Aim of the exercise ::
Where a line in the data below includes the word "size", count it. State the total and nothing more.

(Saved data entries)
□ □ □ □ □
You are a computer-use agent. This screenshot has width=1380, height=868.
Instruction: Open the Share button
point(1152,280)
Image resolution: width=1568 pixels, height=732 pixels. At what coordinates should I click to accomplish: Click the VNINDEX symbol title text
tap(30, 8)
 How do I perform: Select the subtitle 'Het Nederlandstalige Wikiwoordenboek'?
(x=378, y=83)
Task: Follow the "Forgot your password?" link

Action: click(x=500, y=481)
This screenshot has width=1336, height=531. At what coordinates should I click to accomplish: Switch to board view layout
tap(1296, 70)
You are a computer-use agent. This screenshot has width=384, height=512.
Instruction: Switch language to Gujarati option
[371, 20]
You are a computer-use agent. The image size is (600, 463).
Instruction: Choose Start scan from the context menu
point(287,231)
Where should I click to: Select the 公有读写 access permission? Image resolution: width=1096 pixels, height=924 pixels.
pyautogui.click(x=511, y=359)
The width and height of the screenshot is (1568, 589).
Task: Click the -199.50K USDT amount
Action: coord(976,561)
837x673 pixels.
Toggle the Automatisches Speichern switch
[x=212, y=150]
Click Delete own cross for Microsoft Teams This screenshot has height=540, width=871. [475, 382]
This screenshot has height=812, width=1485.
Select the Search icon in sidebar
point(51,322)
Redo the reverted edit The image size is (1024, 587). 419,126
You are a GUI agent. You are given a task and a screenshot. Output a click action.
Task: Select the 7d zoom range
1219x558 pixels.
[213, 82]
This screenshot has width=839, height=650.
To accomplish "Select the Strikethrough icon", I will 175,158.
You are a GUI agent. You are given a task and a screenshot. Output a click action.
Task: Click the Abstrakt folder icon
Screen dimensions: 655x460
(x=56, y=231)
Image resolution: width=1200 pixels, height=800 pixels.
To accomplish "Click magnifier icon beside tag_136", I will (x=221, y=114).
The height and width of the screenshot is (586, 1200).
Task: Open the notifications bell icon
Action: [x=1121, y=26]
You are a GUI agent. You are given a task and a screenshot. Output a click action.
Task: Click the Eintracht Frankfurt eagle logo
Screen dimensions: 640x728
□ □ □ □ □
Solution to this task ::
2